Perhaps most interesting and revealing of all points (although they are all interwoven) I found the relationship van den Berg draws between loneliness and mental illness. In fact he calls psychopathology ‘the science of loneliness and isolation’. In a revealing paragraph, he says:

The psychiatric patient is alone. He has few relationships or perhaps no relationships at all. He lives in isolation. He feels lonely. He may even dread an interview with another person. At times, conversation with him is impossible. He is somewhat strange; sometimes he is enigmatic and he may, on rare occasions, be even unfathomable. The variations are endless but the essence is always the same: the psychiatric patient stands apart from the rest of the world. This is why he has a world of his own: in his world, houses can sway forward and flowers can look dull and colorless. This is why he also has a special sort of body: his heart aches, his legs are weak and powerless. His past, too, is different. His rearing has failed, and this in turn causes his difficulties with other people – difficulties that summarize, as it were, all his other complaints. He is alone. He is a lonely man. Loneliness is the central core of his illness, no matter what his illness may be. Thus, loneliness is the nucleus of psychiatry. If loneliness did not exist, we could reasonably assume that psychiatric illness could not occur either…[105].


This reveals what is missing in the theories underlying the four mechanisms mentioned above. With these terms, ‘the distinction between healthy and mentally ill person is entirely lost'[104]. We all project, convert, transfer, and mythicize, but ‘the healthy person will discover in his healthy fellowmen the selfsame, or more or less the same, conversions, projections, transferences, and distortions of memory as he himself has, whereas the mentally ill person is alone with his mental mechanisms'[105].
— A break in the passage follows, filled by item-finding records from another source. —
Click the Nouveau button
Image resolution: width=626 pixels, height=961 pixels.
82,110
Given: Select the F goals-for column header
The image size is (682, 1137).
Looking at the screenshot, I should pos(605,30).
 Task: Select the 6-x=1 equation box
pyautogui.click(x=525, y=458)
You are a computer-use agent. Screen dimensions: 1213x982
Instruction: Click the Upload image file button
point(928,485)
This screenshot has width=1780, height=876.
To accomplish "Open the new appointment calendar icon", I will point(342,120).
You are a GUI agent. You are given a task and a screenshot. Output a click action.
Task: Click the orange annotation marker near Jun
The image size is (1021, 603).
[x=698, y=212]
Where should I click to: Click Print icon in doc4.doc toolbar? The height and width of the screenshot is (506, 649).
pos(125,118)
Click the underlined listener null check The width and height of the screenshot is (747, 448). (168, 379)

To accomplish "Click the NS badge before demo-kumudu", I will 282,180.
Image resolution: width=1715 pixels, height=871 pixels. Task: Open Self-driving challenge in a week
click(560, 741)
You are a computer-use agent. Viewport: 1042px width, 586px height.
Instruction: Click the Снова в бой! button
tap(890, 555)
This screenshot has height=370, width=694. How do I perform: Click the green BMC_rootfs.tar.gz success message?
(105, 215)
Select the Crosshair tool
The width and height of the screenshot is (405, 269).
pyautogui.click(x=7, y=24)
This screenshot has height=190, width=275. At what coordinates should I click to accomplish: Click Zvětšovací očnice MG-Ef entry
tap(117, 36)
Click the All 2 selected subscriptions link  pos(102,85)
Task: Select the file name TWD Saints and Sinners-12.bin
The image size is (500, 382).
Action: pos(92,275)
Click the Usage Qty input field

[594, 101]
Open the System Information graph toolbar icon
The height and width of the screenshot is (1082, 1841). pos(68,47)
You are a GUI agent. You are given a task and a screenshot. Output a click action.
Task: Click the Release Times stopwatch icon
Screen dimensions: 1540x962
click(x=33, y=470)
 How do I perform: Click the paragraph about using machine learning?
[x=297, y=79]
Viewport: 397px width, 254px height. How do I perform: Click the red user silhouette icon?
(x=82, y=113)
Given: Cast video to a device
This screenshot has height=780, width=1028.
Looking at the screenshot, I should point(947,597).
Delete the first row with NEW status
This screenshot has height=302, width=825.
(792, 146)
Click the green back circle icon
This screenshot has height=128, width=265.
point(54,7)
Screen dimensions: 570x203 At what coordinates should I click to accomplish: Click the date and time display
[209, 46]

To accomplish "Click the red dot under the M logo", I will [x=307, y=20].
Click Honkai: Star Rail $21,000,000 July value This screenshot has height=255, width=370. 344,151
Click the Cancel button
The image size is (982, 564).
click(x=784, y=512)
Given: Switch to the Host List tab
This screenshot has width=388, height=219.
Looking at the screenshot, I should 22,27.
This point is further elaborated in the discussion of the nature of hallucinations and delusions that follows. Van den Berg is not a fan of understanding hallucinations as something gone wrong, or broken, in the ‘connection’ between the person and reality. Hallucinations are the person’s reality. Hallucinated objects are even more real to the patient than everyday objects are for the not lonely. And even healthy person ‘subjected to complete isolation hallucinates in a short while. Sooner or later, the lonely person will create his own objects'[107]. Thus, the patient’s ‘hallucinations, his unapproachability and the fact that he cannot be understood are all one and the same thing: his illness'[108]. Hallucinations and delusions are not merely the consequence of a condition of loneliness, they are also the condition itself. Everything is related to everything else.

The book also has other very interesting things to say, for example on the way we perceive time or change; but this is not an exhaustive summary as I feel I will have to reread those parts again before being able to summarize them well. And as with everything in phenomenology, the ideas are for the most part not the sort of things that you can dissect easily, and put down on paper in A.B.C, or for that matter, summarize very successfully. This isn’t to say that the book isn’t written very clearly – the ideas in the book are conveyed mostly in examples, and I also loved the style of writing. It is a relatively short read as well, overall I recommend.